Where should I begin? Perhaps the best approach is simply to look at the example that Sawtooth provides in the video. Sawtooth begins with a list of the following 10 features that might be important to customers when selecting a fast food restaurant:

1. Clean eating areas (floors, tables, and chairs),
2. Clean bathrooms,
3. Has health food items on the menu,
4. Typical wait time is about 5 minutes in line,
5. Prominently shows calorie information on menu,
6. Prices are very reasonable,
7. Your order is always completed correctly,
8. Has a play area for children,
9. Food tastes wonderful, and
10. Restaurant gives generously to charities.

Sawtooth argues in the video that it becomes impractical for a respondent to rank order more than about seven items. Although that might be true for a phone interview, MaxDiff surveys are administered on the internet. How hard is it to present all 10 features and ask a respondent which is the most important? Let's pretend we are respondents with children. That was easy; "has a play area for children" is the most important. Now the screen is refreshed with only the remaining nine features, and the respondent is again asked to select the most important feature. This continues until all the features have been rank ordered.

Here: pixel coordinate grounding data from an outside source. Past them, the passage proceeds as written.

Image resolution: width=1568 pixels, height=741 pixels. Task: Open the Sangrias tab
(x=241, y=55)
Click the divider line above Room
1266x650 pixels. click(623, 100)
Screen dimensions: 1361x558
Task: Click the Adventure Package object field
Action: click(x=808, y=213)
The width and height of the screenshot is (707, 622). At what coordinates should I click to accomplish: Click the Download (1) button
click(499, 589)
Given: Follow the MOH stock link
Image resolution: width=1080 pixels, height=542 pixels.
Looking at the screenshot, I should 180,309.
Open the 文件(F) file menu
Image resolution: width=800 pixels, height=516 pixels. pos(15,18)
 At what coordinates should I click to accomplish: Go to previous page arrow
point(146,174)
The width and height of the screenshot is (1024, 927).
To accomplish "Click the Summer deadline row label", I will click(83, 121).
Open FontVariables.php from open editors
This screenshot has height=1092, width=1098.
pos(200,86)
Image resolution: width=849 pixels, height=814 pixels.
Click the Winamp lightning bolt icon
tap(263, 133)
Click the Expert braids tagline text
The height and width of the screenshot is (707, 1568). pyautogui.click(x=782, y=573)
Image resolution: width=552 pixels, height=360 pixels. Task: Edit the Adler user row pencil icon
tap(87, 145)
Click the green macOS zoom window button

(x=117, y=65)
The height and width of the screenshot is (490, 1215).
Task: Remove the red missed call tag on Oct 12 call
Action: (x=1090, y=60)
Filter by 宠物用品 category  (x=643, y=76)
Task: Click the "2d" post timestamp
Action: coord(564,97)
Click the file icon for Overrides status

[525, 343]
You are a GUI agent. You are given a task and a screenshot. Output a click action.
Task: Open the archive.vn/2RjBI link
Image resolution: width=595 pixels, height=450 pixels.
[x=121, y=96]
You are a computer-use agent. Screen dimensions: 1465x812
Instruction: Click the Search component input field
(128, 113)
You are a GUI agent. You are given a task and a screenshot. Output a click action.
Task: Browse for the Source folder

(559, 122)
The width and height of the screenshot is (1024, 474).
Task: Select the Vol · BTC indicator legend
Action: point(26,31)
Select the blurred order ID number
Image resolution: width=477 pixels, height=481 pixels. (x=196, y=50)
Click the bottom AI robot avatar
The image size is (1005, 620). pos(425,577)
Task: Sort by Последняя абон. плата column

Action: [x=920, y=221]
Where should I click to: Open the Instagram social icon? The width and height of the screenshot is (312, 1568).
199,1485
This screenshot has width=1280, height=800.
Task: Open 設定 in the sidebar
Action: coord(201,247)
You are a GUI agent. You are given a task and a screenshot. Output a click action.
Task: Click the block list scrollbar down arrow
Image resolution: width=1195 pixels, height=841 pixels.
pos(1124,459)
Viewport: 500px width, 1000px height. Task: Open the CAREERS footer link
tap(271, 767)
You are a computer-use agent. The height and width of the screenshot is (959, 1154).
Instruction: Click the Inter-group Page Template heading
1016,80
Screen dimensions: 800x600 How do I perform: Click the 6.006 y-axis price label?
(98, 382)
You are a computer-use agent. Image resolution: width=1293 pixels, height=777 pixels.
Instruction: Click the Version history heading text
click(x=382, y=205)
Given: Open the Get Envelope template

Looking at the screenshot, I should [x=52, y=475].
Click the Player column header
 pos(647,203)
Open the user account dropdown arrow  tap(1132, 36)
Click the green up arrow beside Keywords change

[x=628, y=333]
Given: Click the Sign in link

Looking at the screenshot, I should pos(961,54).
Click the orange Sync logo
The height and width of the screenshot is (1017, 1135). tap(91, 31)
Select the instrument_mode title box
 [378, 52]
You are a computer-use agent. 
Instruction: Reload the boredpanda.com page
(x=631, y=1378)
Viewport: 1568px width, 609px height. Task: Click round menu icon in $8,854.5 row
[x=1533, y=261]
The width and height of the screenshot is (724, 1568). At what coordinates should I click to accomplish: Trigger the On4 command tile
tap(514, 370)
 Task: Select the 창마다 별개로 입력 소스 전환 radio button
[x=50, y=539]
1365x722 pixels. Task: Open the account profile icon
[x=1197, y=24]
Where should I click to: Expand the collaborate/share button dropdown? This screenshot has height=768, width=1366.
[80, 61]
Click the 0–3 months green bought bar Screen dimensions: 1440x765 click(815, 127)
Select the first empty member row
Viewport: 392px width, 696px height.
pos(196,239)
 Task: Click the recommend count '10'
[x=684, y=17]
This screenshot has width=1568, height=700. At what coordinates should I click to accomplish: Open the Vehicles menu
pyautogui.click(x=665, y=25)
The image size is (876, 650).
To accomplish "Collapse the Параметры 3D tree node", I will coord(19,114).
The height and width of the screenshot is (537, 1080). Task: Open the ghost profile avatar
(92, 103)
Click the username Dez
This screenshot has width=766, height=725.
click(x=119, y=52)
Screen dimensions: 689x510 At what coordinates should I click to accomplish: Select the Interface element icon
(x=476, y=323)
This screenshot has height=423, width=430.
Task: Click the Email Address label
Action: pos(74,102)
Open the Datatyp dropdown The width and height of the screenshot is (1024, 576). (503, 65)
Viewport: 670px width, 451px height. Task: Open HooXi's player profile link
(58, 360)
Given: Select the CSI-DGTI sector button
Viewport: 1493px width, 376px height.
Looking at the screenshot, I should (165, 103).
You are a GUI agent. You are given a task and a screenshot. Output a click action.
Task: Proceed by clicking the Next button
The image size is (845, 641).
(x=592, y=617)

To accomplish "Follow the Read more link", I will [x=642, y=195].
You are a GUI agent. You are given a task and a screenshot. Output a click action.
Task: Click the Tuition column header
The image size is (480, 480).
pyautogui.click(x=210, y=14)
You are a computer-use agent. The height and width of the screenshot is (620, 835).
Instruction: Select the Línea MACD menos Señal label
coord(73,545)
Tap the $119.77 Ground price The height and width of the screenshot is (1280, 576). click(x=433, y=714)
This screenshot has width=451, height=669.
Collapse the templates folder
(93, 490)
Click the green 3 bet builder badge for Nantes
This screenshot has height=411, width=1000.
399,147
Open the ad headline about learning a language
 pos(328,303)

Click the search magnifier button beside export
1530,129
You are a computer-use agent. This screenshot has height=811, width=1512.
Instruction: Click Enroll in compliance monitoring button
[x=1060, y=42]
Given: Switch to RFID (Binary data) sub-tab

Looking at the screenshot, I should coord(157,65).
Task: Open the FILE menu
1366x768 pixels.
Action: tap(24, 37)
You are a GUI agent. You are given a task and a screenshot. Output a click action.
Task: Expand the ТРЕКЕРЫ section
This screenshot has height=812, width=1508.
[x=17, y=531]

What if there were 20 features? The task gets longer and respondents might require some incentive, but the task does not become more difficult. Picking the best of a list becomes more time consuming at the list gets longer. However, the cognitive demands of the task remain the same. One works their way down the list, comparing each new feature to whatever feature was last considered to be the most important. For example, our hypothetical respondent has selected play area for children as the most important feature. If another feature were added to the list, they would compare the new feature to play area for children and decide to keep play area or replace it with the new feature.

Sawtooth argues that such a rank ordering is impractical and substitutes a series of best and worst choices from a reduced set of features. For example, the first four features might be presented to a respondent who is asked to select the most and least important among only those four features. Since Sawtooth explains their data collection and analysis procedures in detail on their website, I will simply provide the link here and make a couple of points. First, one needs a lot of these best-worst selections from sets of four features in order to make individual estimates (think incomplete block designs). Second, it is not the most realistic or interesting task (if you do not believe me, go to the previous link and take the web survey example). Consequently, only a limited number of best-worst sets are presented to any one respondent, and individual estimates are calculated using hierarchical Bayesian estimation.

This is where most get lost if they are not statisticians. The video claims that hierarchical Bayes yields ratio scale estimates that sum to a constant. Obviously, this cannot be correct, not for ratio or interval scaling. The ratio scale claim refers to the finding that one feature might be selected twice as often as another from the list. But that "ratio" depends on what else is in the list. It is not a characteristic of the feature alone. If you change the list or change the wording of the items in the list, you will get a different result. For example, what if the wording for the price feature were changed from "very reasonable" to just "reasonable" without the adverb? How much does the ranking depend on the superlatives used to modify the feature? Everything is relative. All the scores from Sawtooth's MaxDiff are relative to the features included in the set and the way they are described (e.g., vividness and ease of affective imagery will also have an impact).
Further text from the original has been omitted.